Telefonu cebine koydu ve odanın kapısını tıklattı (J)"Adrien gelebilir miyim?", (A)"Gel." kapıyı aralayıp içeri girdi, (J)"Aradım Brandon'ı, gelecek, başka birisine söylemedim.", (A)"Tamam gidebilirsin." Jenny yavaşça kapıyı kapadı ve dışarı çıktı. Kızın gitmesiyle Adrien kendi kendine konuştu, (A)"Burdan nefret ediyorum. Sıkıldım be burdan, Amerika'ya geri mi dönsem? Offf babamla uğraşamam orda da. Alya'ya bulaşmayı özledim, napıyor acaba? Neyse gidip arabaya bakayım." merdivenden inip garaja girdi.

~

Hava kararmaya başlamıştı. Kai Brandon'ların evinin kapısını çaldı. Brandon aceleyle aşağı inip kapıyı açtı, (B)"Kai", (K)"Naber, ben geldim. Napıyorsun?" Kai hızlı adımlarla içeri girdi. (B)"Dışarı çıkacaktım hazırlanıyordum. Aramadan gelmezdin kötü bir şey yok ya?", (K)"Aaa yok burdan geçiyordum sadece. Nereye gidiyorsun!" dedi.

Kai masanın üzerindeki bibloyla oynarken, gergin görünen Brandon'ının suratına baktı. (B)"Jenny çağırdı yarış varmış da... Adrien'da katılacakmış, onu izleyeceğiz.", (K)"Ooo ne güzel bize niye demediniz?", (B)"Aa Jenny beni çağırdı sadece." dedi sırıtarak. (K)"Madelaine, onu da mı çağırmadı!", (B)"Hayır sadece ben.", (K)"Peki, öyle olsun o zaman. Sen hazırlan, ben gideyim." dedi yerinden kalktı ve kapıya yöneldi. (B)"Kusura bakma." dedi Brandon, (K)"Ahh, lafı olmaz." dedi ve dışarı çıktı Kai.

~

Saat akşam 7 buçuk olmuştu Brandon kapıyı kapatıp dışarı çıktı. Hava kararmak üzereydi. Jenny'nin attığı konuma gitmek için durağa doğru ilerledi.

~

Adrien arabasını hazırlamış, üzerini giyinmeye gitmişti. Jenny, kenarda oturmuş Adrien'ın çıkmasını bekliyordu. (B)"Hey, Jenny!" diye seslendi arkasından Brandon (J)"Merhaba Brandon, hoş geldin. Gel otursana!" dedi gülümseyerek. Brandon kafasını sallayarak oturdu. Biraz sonra Adrien elinde kask ile geldi (A)"Ooo, hoş geldin." dedi Brandon'a bakarak. (B)"Hoş buldum." dedi Brandon, oturduğu yerden kalktı. (B)"Ne zaman başlıyor?", (J)"Birazdan başlar, hadi yukarı çıkalım biz.", (B)"İyi şanslar." dedi Brandon, Adrien'ın omuzuna vurarak. Jenny ve Brandon yukarı çıkarken Adrien iç geçirerek (A)"Hadi, yapalım şu işi ." dedi ve kaskını takarak arabasının yanına doğru gitti.

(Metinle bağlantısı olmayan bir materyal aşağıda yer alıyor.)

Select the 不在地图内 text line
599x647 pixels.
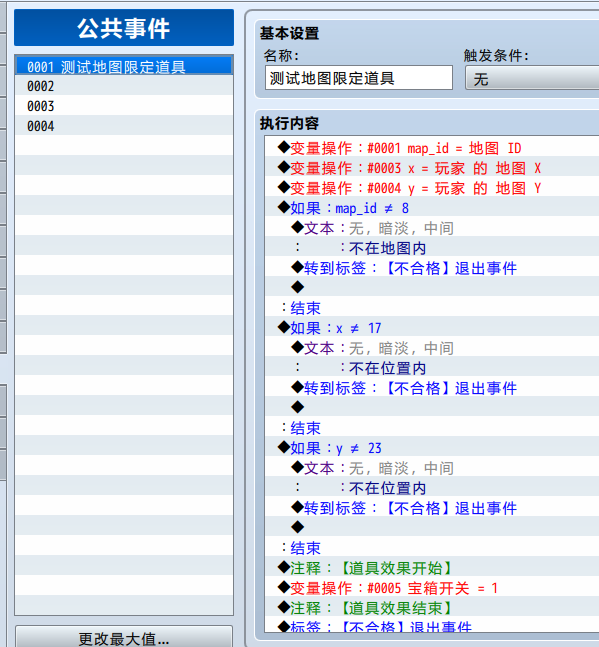click(432, 248)
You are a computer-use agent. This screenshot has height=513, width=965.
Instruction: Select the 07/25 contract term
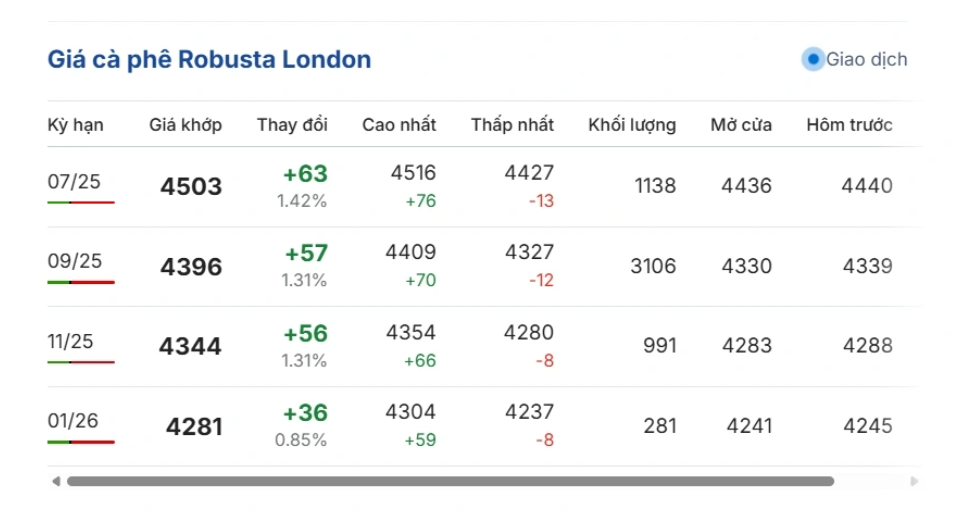pos(74,181)
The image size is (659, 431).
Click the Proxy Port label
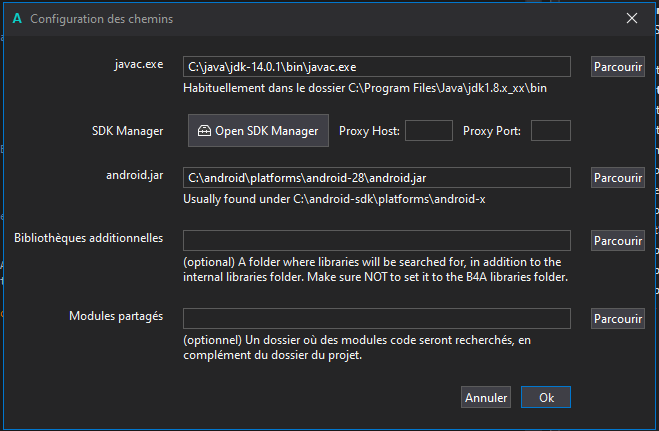492,131
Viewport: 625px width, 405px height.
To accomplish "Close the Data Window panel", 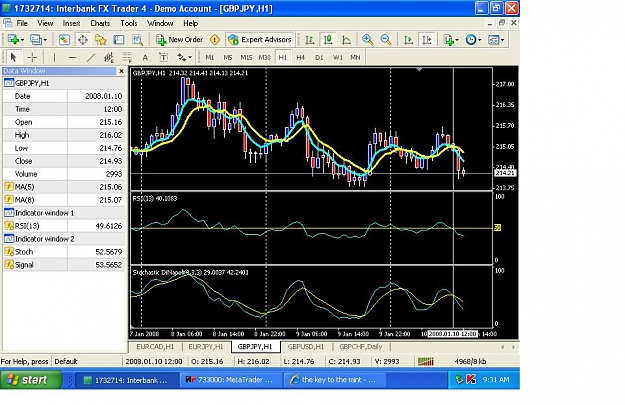I will pyautogui.click(x=122, y=71).
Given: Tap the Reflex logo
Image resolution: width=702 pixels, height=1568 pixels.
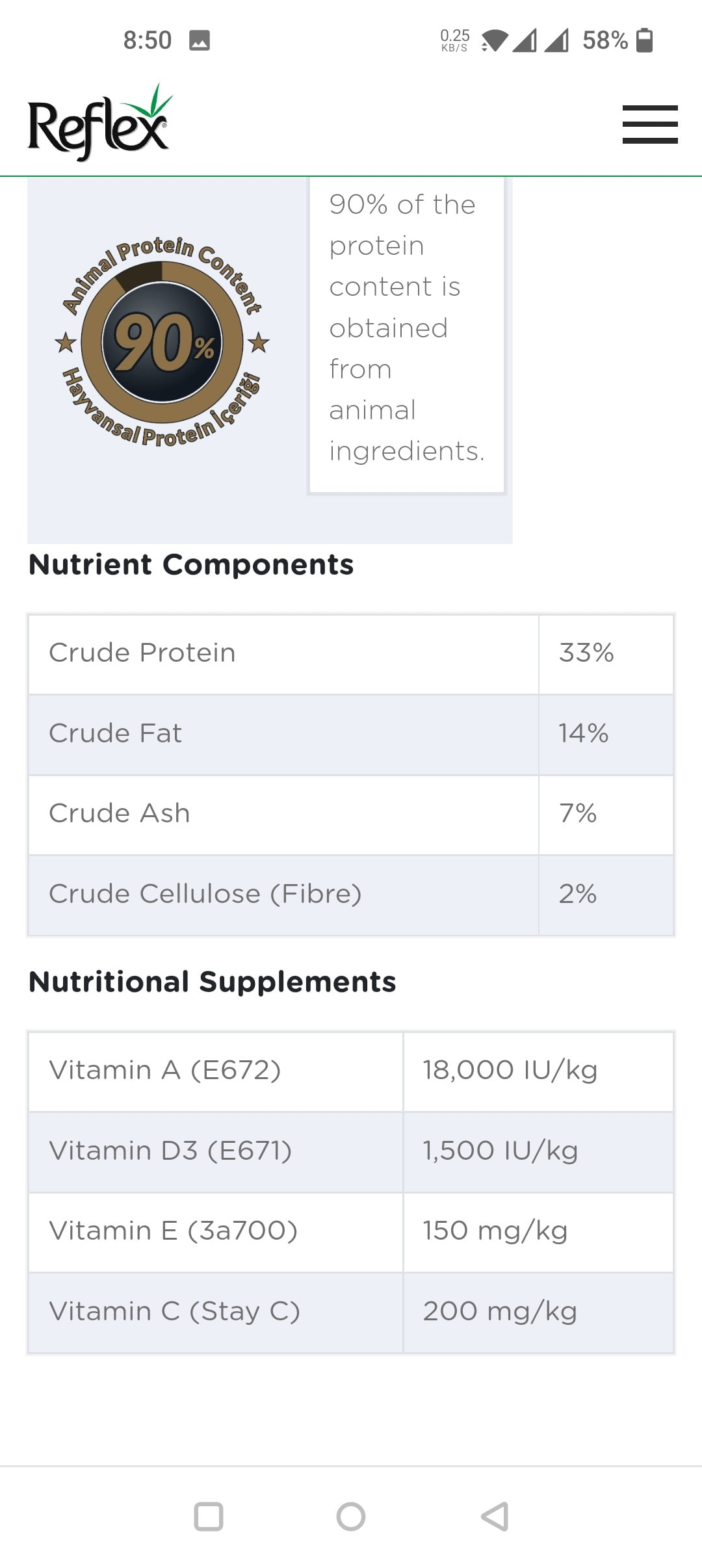Looking at the screenshot, I should (x=99, y=124).
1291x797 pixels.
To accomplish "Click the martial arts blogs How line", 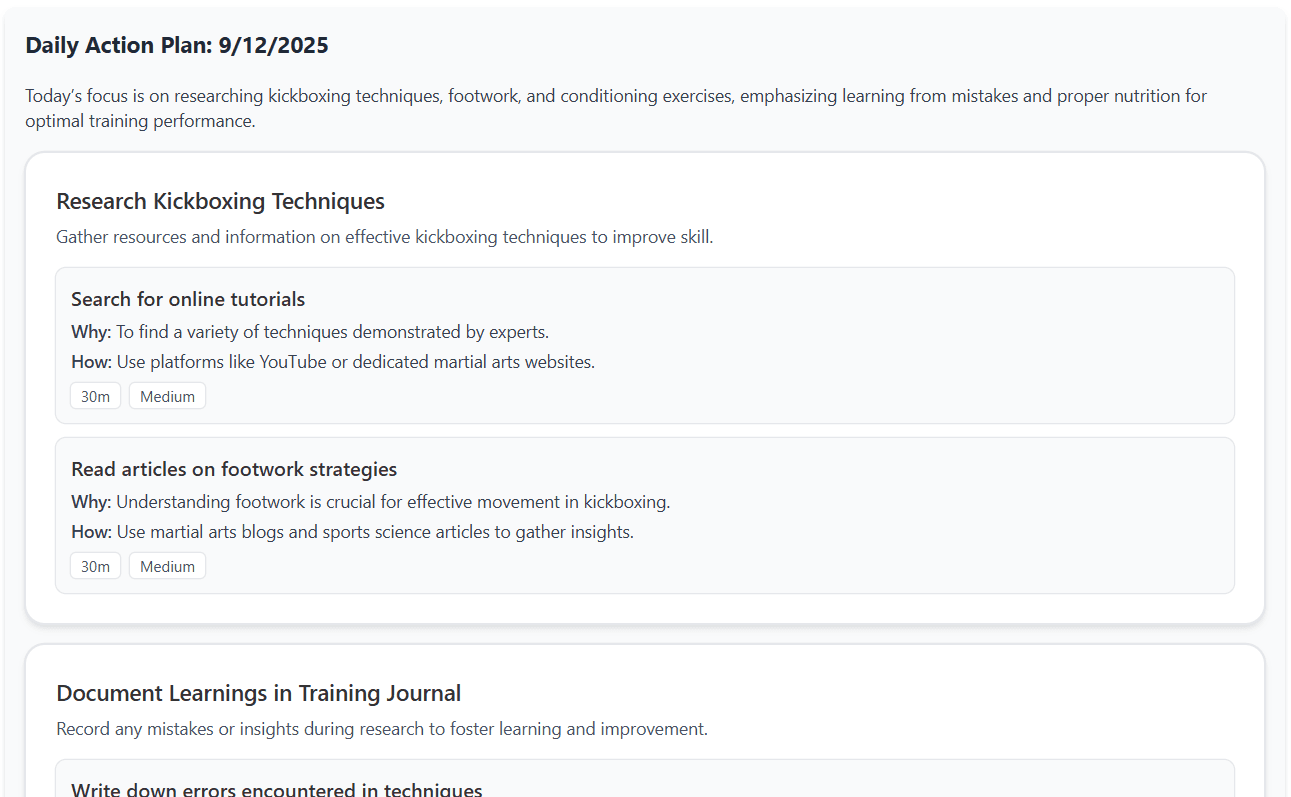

Yan arabada oturan Hardy camını aralayarak yüzünü açık pencereye yaklaştırdı. "Heey Adrien, yenilmeye hazır mısın!!" dedi sırıtarak ve Adrien'ın bir şey demeye fırsatı bile olmadan yarış başladı. Yarış 10 turdan oluşan, çok uzun olmayan, tek bir derin kavisi bulunan, oval, eski toprak bir pistte yapılıyordu.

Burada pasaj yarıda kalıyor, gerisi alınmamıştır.